Stored items

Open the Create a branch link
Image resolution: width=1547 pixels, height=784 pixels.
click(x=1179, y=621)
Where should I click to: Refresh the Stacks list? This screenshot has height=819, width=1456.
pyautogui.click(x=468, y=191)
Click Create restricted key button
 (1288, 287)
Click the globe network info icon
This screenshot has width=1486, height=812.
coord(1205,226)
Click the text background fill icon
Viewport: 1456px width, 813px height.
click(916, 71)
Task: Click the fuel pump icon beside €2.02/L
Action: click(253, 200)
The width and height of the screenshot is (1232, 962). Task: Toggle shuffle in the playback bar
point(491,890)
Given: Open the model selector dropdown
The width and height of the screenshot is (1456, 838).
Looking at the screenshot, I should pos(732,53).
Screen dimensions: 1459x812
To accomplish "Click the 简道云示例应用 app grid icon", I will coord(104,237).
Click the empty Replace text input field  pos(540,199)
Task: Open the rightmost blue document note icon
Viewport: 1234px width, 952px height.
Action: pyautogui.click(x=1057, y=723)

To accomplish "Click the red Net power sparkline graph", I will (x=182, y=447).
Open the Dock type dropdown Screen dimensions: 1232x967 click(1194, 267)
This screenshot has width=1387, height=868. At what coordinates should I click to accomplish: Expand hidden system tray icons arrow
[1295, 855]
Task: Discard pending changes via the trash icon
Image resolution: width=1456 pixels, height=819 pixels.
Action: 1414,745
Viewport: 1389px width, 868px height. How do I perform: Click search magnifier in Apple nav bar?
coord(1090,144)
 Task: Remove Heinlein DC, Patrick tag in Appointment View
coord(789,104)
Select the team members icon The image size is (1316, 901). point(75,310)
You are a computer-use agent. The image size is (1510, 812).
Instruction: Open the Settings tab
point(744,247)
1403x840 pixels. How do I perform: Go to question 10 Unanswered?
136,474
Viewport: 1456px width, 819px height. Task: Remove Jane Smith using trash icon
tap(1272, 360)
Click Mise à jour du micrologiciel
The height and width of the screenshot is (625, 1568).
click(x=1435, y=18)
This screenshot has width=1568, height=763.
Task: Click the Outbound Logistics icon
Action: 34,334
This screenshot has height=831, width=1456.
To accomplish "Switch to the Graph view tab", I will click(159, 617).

PROBLEM STATEMENT - Find the lines in the entries above where "text" occurs, and copy each of them.

EXERCISE OUTPUT -
Click the text background fill icon
Click the empty Replace text input field  pos(540,199)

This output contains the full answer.